Notre ami de ce début d’année est une sorte de roi, le seigneur incontesté des rongeurs arboricoles de nos bois et forêts. À l’instar du roi Henri, il nous invite à rallier son joli panache. Le sien n’est pas blanc mais, le plus souvent, roux. Et ça lui va sacrément bien.
Il a vraiment tout pour lui, le gentil écureuil. Dame Nature n’a pas fait semblant de le chouchouter. En invitant les plus gentilles fées à se pencher sur son joli nid suspendu, elle lui a tout donné : élégance, grâce, agilité… Jusqu’à cette superbe queue en panache qui n’en finit pas d’accentuer la beauté de sa gracieuse silhouette. On imagine sans peine le chœur des moins bien nantis de la faune voisine, crapauds, putois ou grosses araignées par exemple… toute une bande de frustrés hurlant leur jalousie à la lune tels une troupe de Calimero : « C’est pôôô juuuusssteeee ! »
Pas vraiment équitable en effet. Tout pour l’écureuil ; beaucoup moins, et parfois si peu pour les autres. Rien d’étonnant donc à ce que le superbe petit écureuil attire la sympathie de tout un chacun, comme l’aimant la limaille de fer.
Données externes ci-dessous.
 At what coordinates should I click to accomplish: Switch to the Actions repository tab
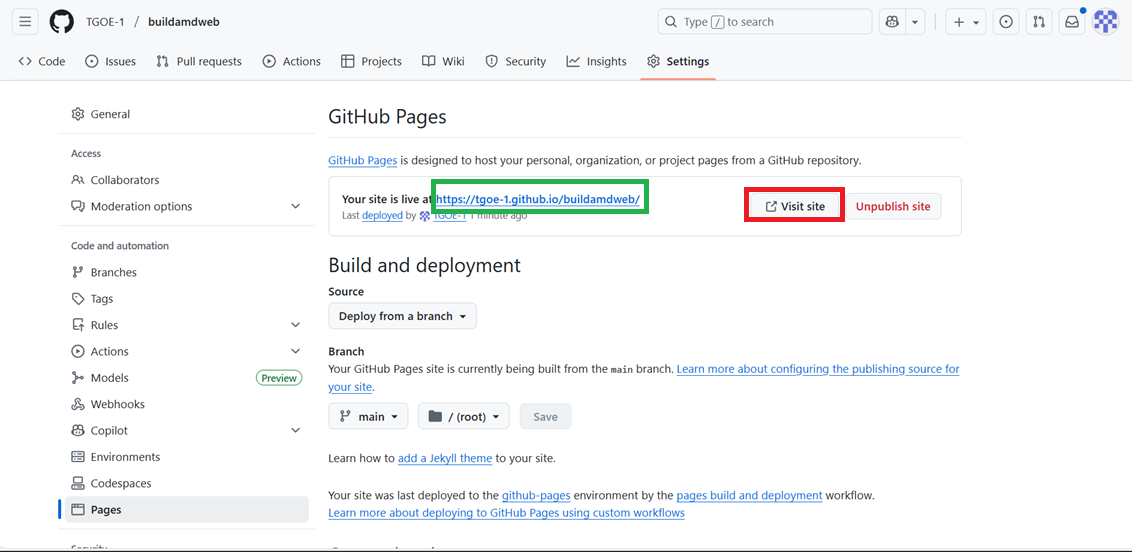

Aguicheur de naissance, le petit chouchou pousse en hiver la coquetterie jusqu’à enjoliver son pelage de saison d’une sorte d’accroche-coeur sur la pointe de ses adorables petites oreilles. Un petit pinceau de poils bien visible qui en souligne toute la finesse pourtant déjà naturellement mâtinée de délicatesse.
La beauté incarnée
Le tout sans jamais en faire trop. Le bel écureuil ne compose pas, il ne triche pas, ne fait pas semblant, ni exprès : il est beau, simplement, naturellement beau. C’est comme ça. Il n’y peut rien. C’est sa destinée. Le concernant, les goûts et les couleurs des coureurs de bois qui ont la chance de le croiser sont, pour une fois, unanimes : « Qu’est-ce qu’il est beau ! Et comme le roux lui va bien. »
Sinon, qu’on le veuille ou pas, impossible de ne pas s’attarder encore un peu sur ce sans quoi notre écureuil perdrait beaucoup de son immense charme naturel. Sa superbe queue en panache, évidemment. À côté de laquelle le casoar des Saint-Cyriens prête à sourire, sinon à s’esclaffer. Leur plumet ne tient pas la comparaison face à cet admirable attribut, aussi long que le reste du corps auquel il donne une légèreté qui confine à la poésie.
Qu’il la traîne derrière lui au ras du sol, que sa pointe ébouriffée soit légèrement relevée ou qu’il l’arbore fièrement, lovée sur le dos, en forme de point d’interrogation dessiné par un graphiste touché par la grâce, la queue de l’écureuil séduit. Grâce à elle, il emballe grave. Il est irrésistible comme en témoignent, unanimes eux aussi, les visiteurs des parcs et jardins auxquels le gentil écureuil accorde parfois le privilège de venir grappiller une noisette dans une de leurs mains tendues d’espoir.« C’est vraiment trop bien » résume admirablement un jeune chanceux.
« De près, il est encore plus beau », ajoute le même frappé, comme Carl Von Linné en 1758, par l’importance et la classe naturelle du panache. Le naturaliste suédois classa en effet notre petit rouquin dans la famille des sciuridés et le genre scirius, nom dérivé du grec ancien « skiouros » signifiant « dont la queue fait de l’ombre ».
Déjà, il avait noté combien l’admirable parasol fait de l’ombre à la beauté de tous ceux ou celles qui l’approchent. On ne rivalise pas avec tant de grâce et d’élégance. C’est peut-être ce qu’a voulu signifier l’inconnu ayant trouvé à son propos la jolie formule : « L’écureuil a beau être petit, il n’est pas esclave de l’éléphant ».